Evaluation of the effectiveness of the individual policies or programs implemented to facilitate removal of coverage is challenging because of the diversity of contributing factors, but is essential to informing program design and should remain a priority.
Detailed LiDAR analysis like the one conducted in 2010 is the most reliable method for determining the extent of impervious cover in the Region and should be acquired at regular intervals. The next LiDAR analysis could also be used to assess the accuracy of coverage estimates obtained through permit accounting. To improve the accuracy of the Region-level maps of land capability, information collected during parcel land capability verifications could be integrated into the gross scale maps of land capability.
The 2007 NRCS soil survey, produced at field verified scale of 2.5 acres is significantly more detailed than the previous Bailey map at a 10-acre scale, is the highest quality and most accurate estimate of basin-level land capability classes. It is the best available information for use by TRPA as the base map for standard evaluation and its adoption should be considered. Its adoption was also recommended in the 2011 Threshold Evaluation Report (TRPA, 2012b).
Attainment of the impervious cover standard for the 1b land capability class would require the removal and/or relocation of 659 acres of impervious cover, roughly 8.3percent of all impervious cover in Region.

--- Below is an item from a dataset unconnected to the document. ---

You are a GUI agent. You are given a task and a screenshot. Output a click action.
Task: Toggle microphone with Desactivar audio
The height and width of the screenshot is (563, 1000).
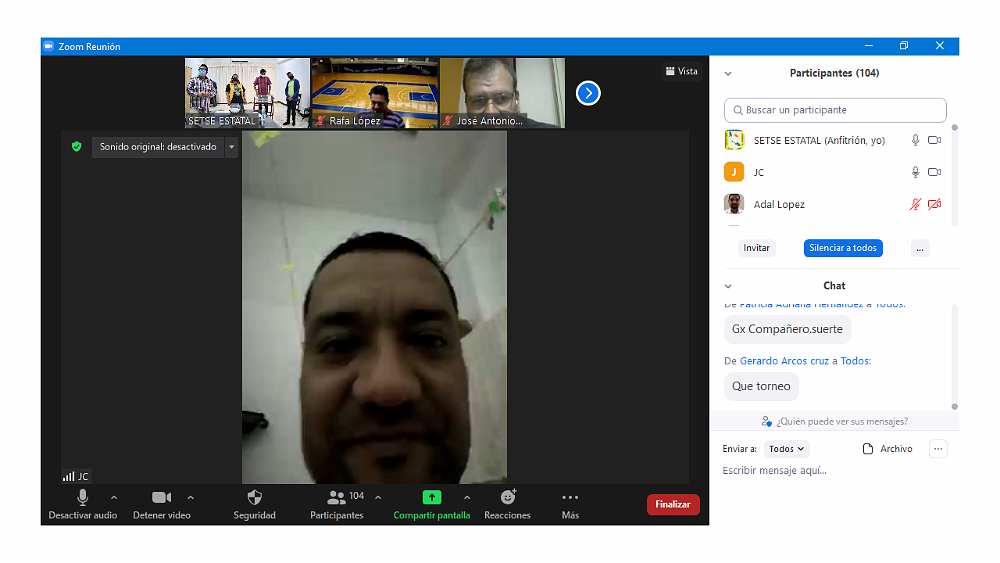point(82,497)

Removal or relocation of this magnitude may be infeasible in a reasonable time-frame. It would also likely require removal and buyout (with transfers or retirement) of large portions of existing private development (residential, tourist, commercial) in the Region’s local communities.
Existing land use policies and regulations should continue to evolve and may need to be amended to better facilitate the transfer and restoration of urban development-oriented coverage from less suitable land capability classes that historically supported wetland and meadow vegetation to areas with a greater land capability.